Why should the runtime wait for receipts from clients? And what would it do if it did not receive them, or received error?

I can think of a few possibilities:

  • log the error
  • disconnect from the runtime
  • use this information (e.g. lack of a response or error response) to make informed decisions on how to synchronize multiple clients, such as resolving conflicting commands, or rolling back the failed change from other clients.

If a client gets out of sync with the runtime, this can lead to very bad things, especially with multiple clients compounding the problem. At best the runtime state is simply broken and can't be executed, at worst, it can lead to unintended actions executed by the graph which are destructive. A runtime disconnecting from a client that responds with an error receipt might be a valid strategy to avoid corruption. Ignoring the problem (by designing a system which excludes this information) isn't a great solution. Clients and runtimes can always choose to ignore receipts (I believe that until noflo/noflo-ui#564, noflo-ui ignored all graph responses), but they should at least have the information available.
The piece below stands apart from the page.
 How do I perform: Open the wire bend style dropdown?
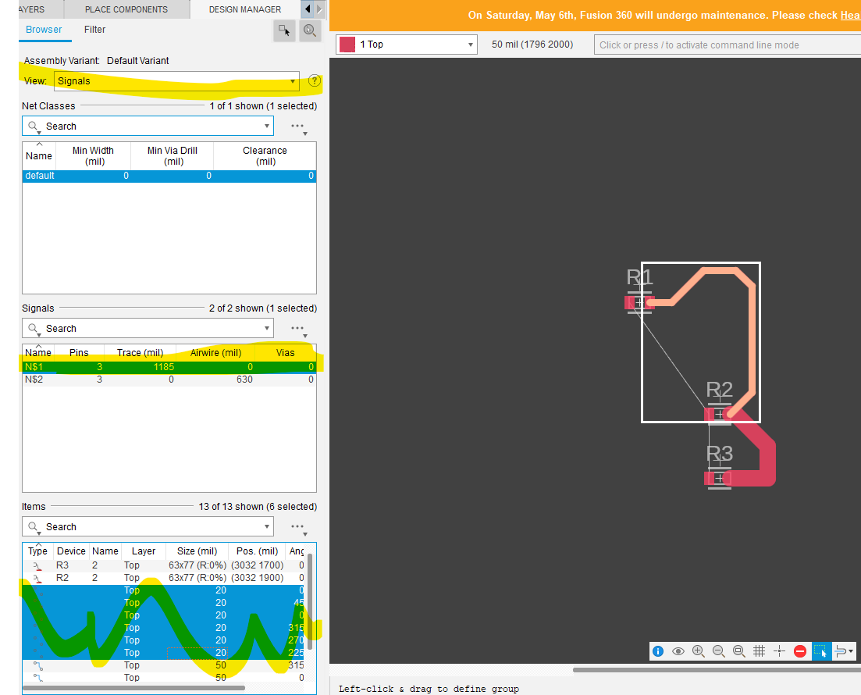pyautogui.click(x=844, y=650)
Most of the fbp-protocol adheres to a distinction between runtimes and clients. A start message can logically only come from a client, and a started message only from a runtime. But graph building is more like a multi-master database scenario, where changes can emanate from either endpoint, and keeping all processes in sync is paramount. Even though only one copy of the graph (the runtime's) will be executed, from a graph integrity perspective, all graphs are equally important because an error in a client graph can easily propagate problems back to the runtime graph (e.g. through a user who is now misinformed about the state of the graph). Thus from a protocol point of view, I think the graph sub-protocol looks more like a peer-to-peer system.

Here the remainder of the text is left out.